◆ **Task prompt**
Below is a listing to write out in full, exactly as given, without its pictures.

◆ **Provided records**
---+---

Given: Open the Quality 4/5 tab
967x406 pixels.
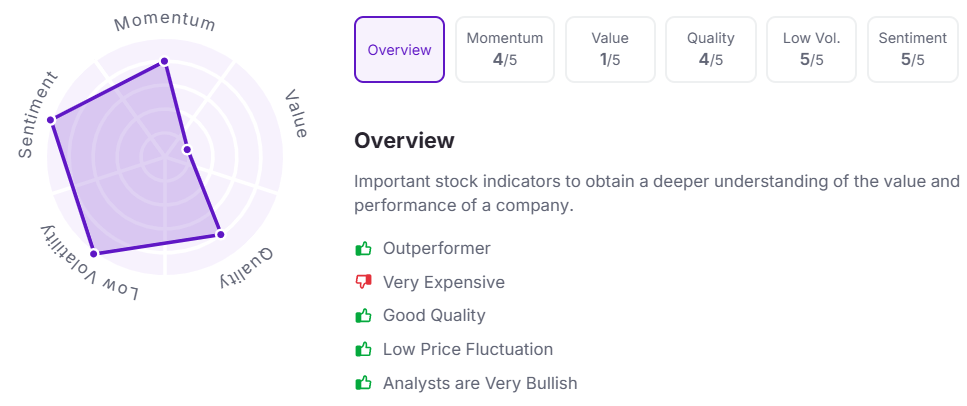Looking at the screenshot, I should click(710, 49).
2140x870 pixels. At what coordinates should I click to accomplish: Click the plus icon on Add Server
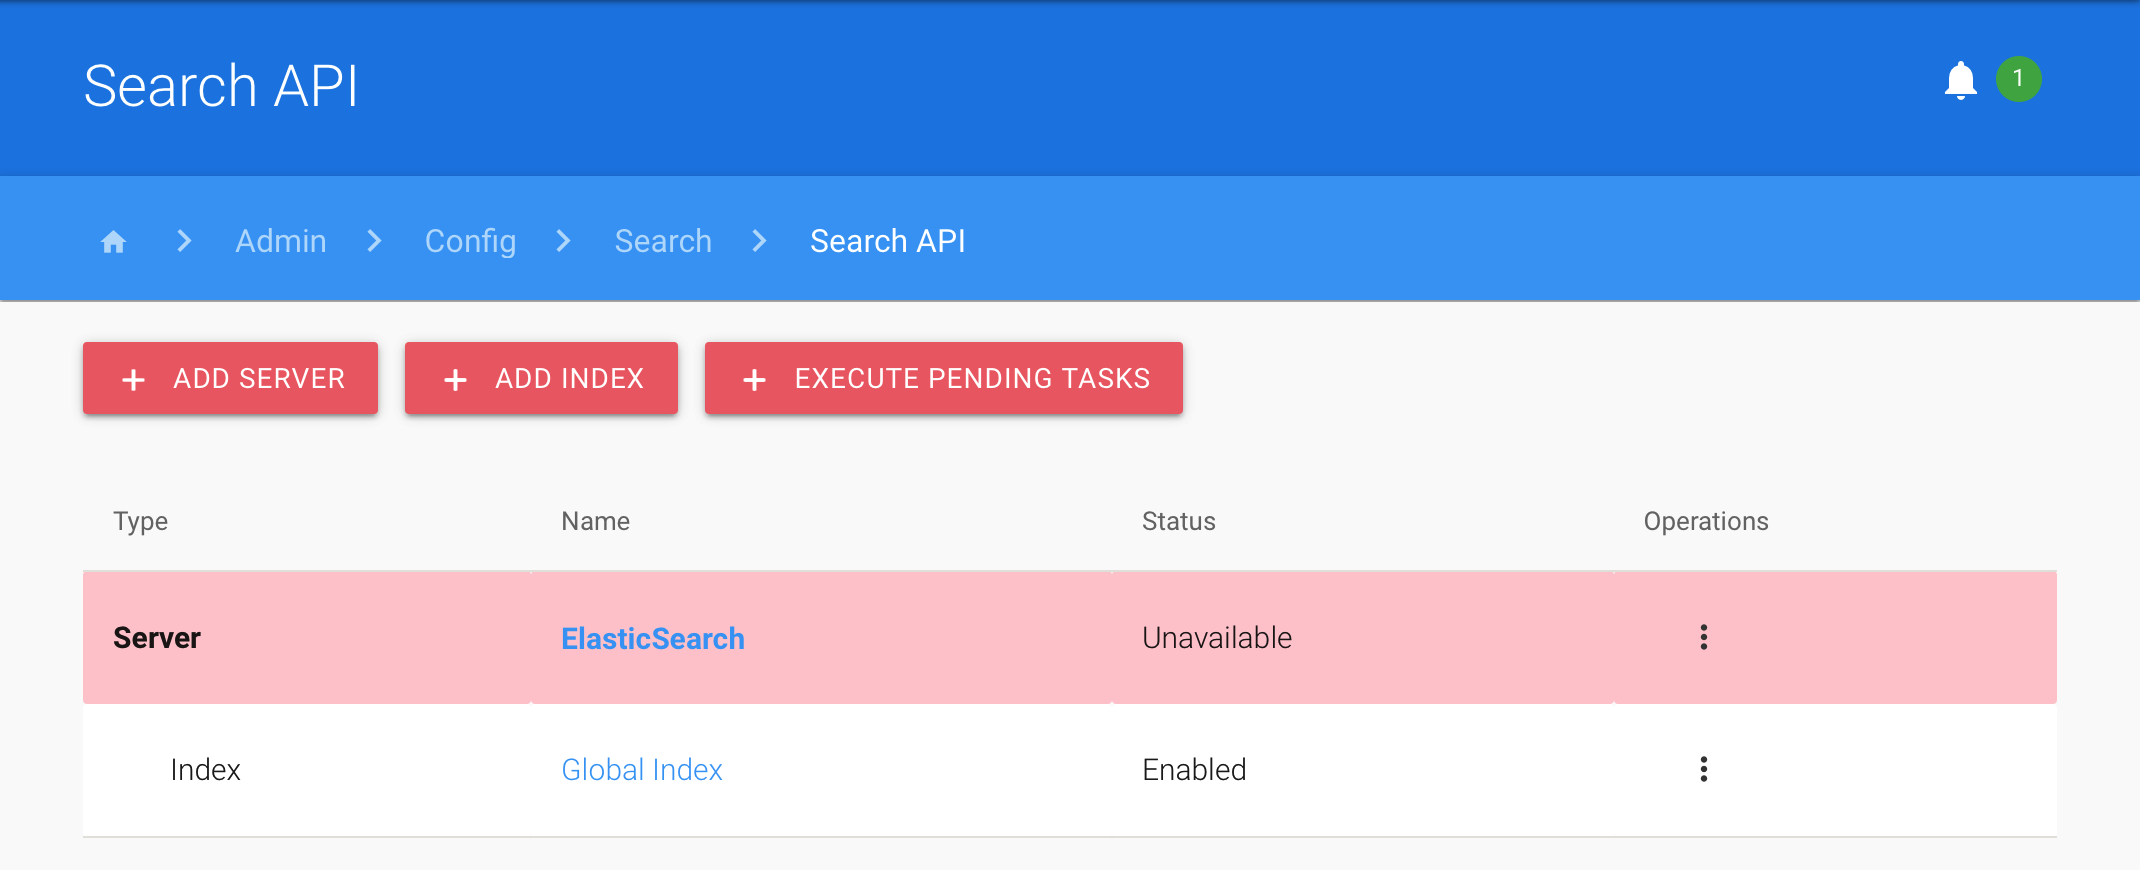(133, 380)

---+---

◆ **Answer to this task**
Given: Open the Quality 4/5 tab
967x406 pixels.
Looking at the screenshot, I should click(710, 49).
2140x870 pixels. At what coordinates should I click to accomplish: Click the plus icon on Add Server
(133, 380)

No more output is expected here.